Consciencias

Luis Miguel Coloma

El buceador que se sumerge en el profundo y oscuro océano, cuando regresa a la superficie la ve como una extensión de tierra, azul o plateada, pero móvil. Es la otra cara de una realidad que pasa porque es la habitual, pero que es igualmente bella y fascinante. Asciende desde el negro abismo. Avanza hacia la luz y la falta de aire le impide disfrutar de esa maravilla dinámica. De hacerlo plácidamente… Sí. Es así siempre. Se sube rápidamente y con el oxígeno al límite de terminar. La falta de aire se confunde por unos segundos con ese sentimiento entre terror y atracción ineludible que genera el índigo infinito del océano. Un miedo atávico que impulsa hacia la luz y que supera el deseo por seguir contemplando la belleza que se deja atrás.
Y cuando la atraviesa, cuando la rompe brusca y violentamente buscando una bocanada de aire, ya ha cruzado hacia la otra realidad. La común… La que está a este lado. Ésa que normalmente no admiramos porque la damos por hecha, por recibida y por merecida. Ésa de la cual casi ni caemos en la cuenta porque estamos obnubilados ante el misterio de lo que no conocemos. De lo que no vemos. De lo que no tenemos. De lo que no controlamos… ¿Y cómo de fina es esa barrera que separa mundos tan rematadamente diferentes?

****************

▶ _Consigna escrita 1_
Enumera, en el orden en que aparecen, todos los colores que se nombran en el fragmento sobre el buceador.
▶ _Consigna escrita 2_
Escribe una continuación del fragmento sobre el buceador a partir de su última oración.

▶ _Extracto de datos_
****************

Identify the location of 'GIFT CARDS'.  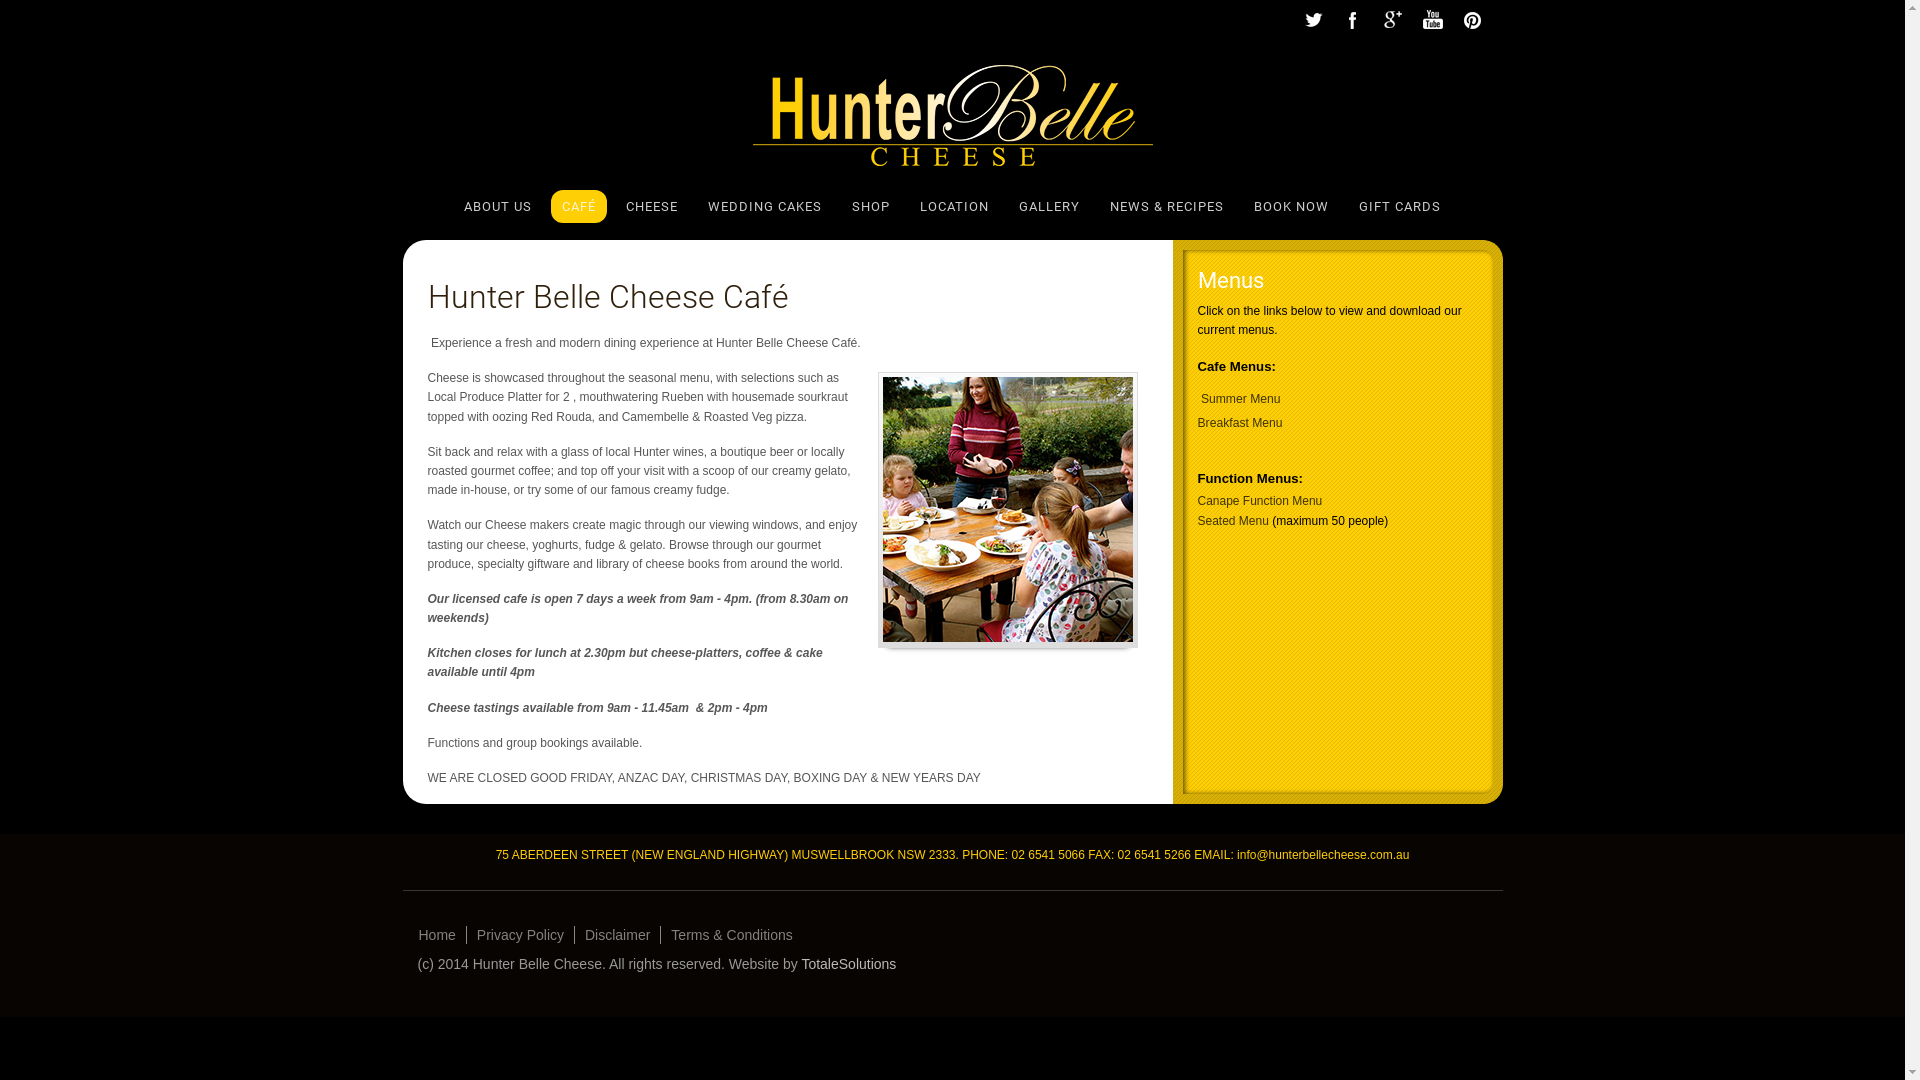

****************

▶ _Respuesta del ejercicio 1_
azul, plateada, negro, índigo

▶ _Respuesta del ejercicio 2_
No importa cuántas veces rompamos con nuestro cuerpo ese tenue himen que es la superficie del mar. Porque es infinitamente generosa y nos permitirá entrar una y otra vez como si fuese la primera. Nos recibe y nos envuelve. Nos abre la puerta con la sonrisa de la Gioconda, porque sabe bien que cien o mil veces después, ni siquiera habremos caído en la cuenta. No conquistas el mar. Es el mar el que te conquista a ti. Es él quien penetra en tus pensamientos. Quien te cautiva y te quita el habla… Quien te deja sin respiración aun estando en tierra.
Es como el sueño. En él te sientes ingrávido. Flotas a merced de corrientes que no necesitas ver, ni conoces ni puedes controlar. El sueño es una dimensión líquida y en ella los movimientos son más suaves y armoniosos. Porque el tiempo pasa a una velocidad discontinua. Nos posee, nos mece. Nos retrotrae al origen. A un tiempo antes del origen… Es un estado intrauterino de la existencia al que podemos volver cada noche. Un préstamo maravilloso…
Sin embargo creemos, estamos convencidos, de que la consciencia pertenece al día. Que ésta habita en esa rueda endiablada en la que se ha convertido nuestra realidad. En la razón. En el sueño de la razón… Junto a los monstruos que crean nuestras culpas y miedos. La consciencia es supuestamente ese espacio en el que vivimos acechados por ellos. Por la incertidumbre sobre las posesiones materiales. Es, tal vez, esa zona de confort a la que vivimos aferrados, dejándonos hasta las uñas en el intento de que nada ni nadie nos arranque de ella.
¿Por qué ni siquiera contemplamos la posibilidad de que la consciencia esté realmente al otro lado de esa superficie móvil, azul por un lado y plateada por el otro…? En la otra orilla del despertar. En el sueño. En el agua. En el útero que nos protege de todo mal. Que nos quiere y que nos cuida. ¿Por qué no abrigamos la opción de que el estado consciente no es el del terror que crea nuestra mente? Que en él no hay ni tiene por qué haber monstruos. Que es un espacio armonioso y no ese cuadrilátero de lucha y competencia permanente y atroz que nos han enseñado, que nos han inculcado. ¿Por qué…?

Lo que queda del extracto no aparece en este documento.